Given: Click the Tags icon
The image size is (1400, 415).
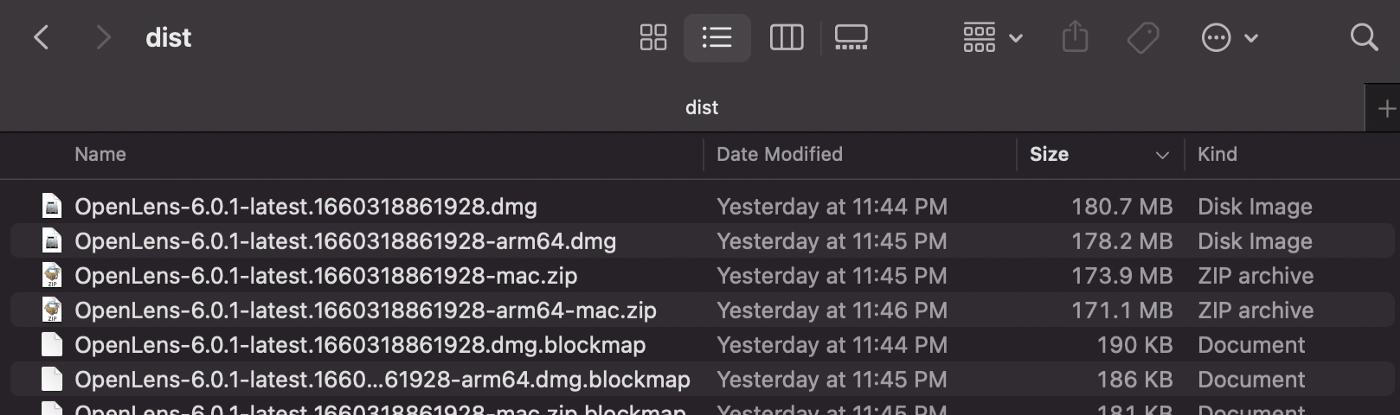Looking at the screenshot, I should [1142, 38].
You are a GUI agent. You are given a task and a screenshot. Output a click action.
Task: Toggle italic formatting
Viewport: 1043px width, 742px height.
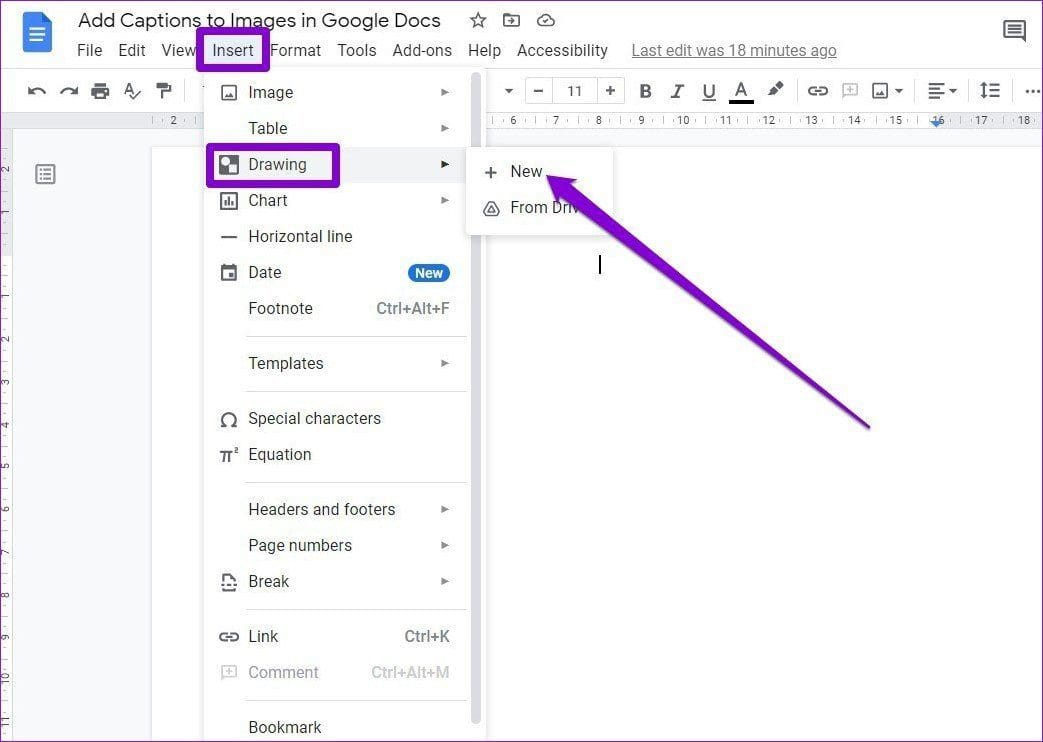tap(677, 90)
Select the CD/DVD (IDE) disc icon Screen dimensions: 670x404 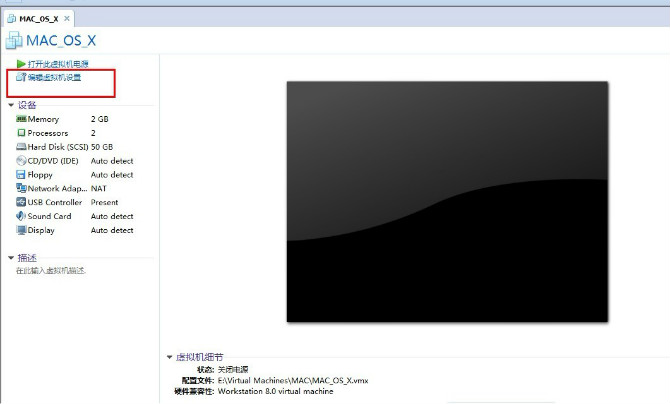(21, 160)
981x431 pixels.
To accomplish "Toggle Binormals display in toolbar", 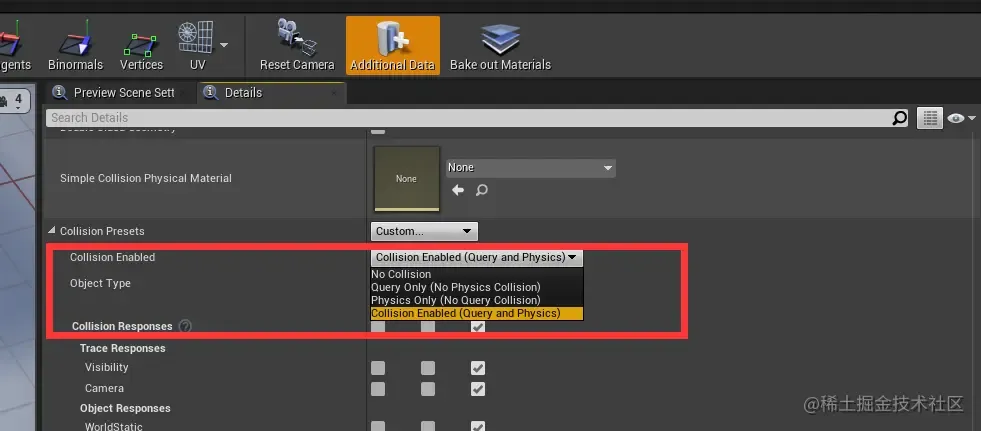I will [x=75, y=46].
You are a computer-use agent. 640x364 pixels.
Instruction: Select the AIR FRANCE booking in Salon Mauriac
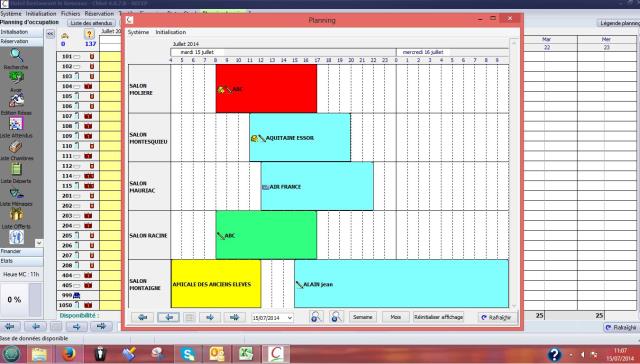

────────────────────

:: EXERCISE DESCRIPTION ::
Go through the records and pull out each line that includes the word "agent".

:: SOLUTION ::
You are a GUI agent. You are given a task and a screenshot. Output a click action.
You are a computer-use agent. 640x364 pixels.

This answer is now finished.